Just learn to enjoy the silence and collect the needed information elsewhere. Body language is a great start. Side conversations and non threatening questions are another. Be aware of the implications that seniority is having on the conversation that you are in.

NO-ONE WANTS TO LOSE FACE

As a general rule, it is never cool, to lose your cool. Almost without exception it is just not a good thing to get angry. The concept of ‘losing face’ is hard to understand at first, but once you do understand it, watching it happen, is an excruciating experience. Trust me on this one. When you get angry you lose face, as does the person, or people that your anger was directed at. And the people that witnessed it. That’s a lot of face. And that’s not good.

As a general rule conflict is best avoided. And actually it can be quite a lovely thing.

There is a fairly well known phrase you’ve probably heard before – “Bend like bamboo … ” which is Japanese in origin, but applies to most affiliative societies. It comes from the thinking that even the strongest wind will die down and the bamboo that bends most, will still be standing afterwards. At the heart of these ways of thinking is the importance of finding a path around problems. Don’t be too direct. Don’t disagree bluntly. 

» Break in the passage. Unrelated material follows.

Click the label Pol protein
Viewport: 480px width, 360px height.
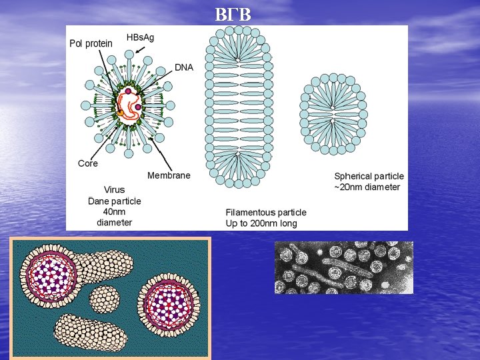91,43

Find a way to deal with the problem in another way. It’ll actually make you a better person.

BEWARE THE ASIAN ‘NO’ 

The final piece of advice is simple. Fortunately if you’re British, or ever have to deal with British people (imagine!?), you’ll probably understand this one. Saying yes, and meaning yes, are not the same thing. In order to save your ‘face’ you must sometimes anticipate that a ‘yes’ might actually be a ‘no’. And that a ‘maybe’ is a ‘definitely not’. This is to keep things simple and save everyone the embarrassment of disagreement. It’s very important to ask the right, non threatening questions, to understand what the real answer is. When arranging details with friends or when briefing a team, ask gentle questions about the conversation you’ve had, that clarify their understanding of it. When taking feedback from a client the same thing is required.

Simple questions can ensure that you know where you stand and this will benefit you greatly.

SO WHAT…

Cultural context has a profound impact on our behaviours.

When you recognise and understand the difference of ‘We’ not ‘Me’, you will begin to understand the context of the vast majority of your fellow human beings on planet earth.

And maybe avoid looking like a dick.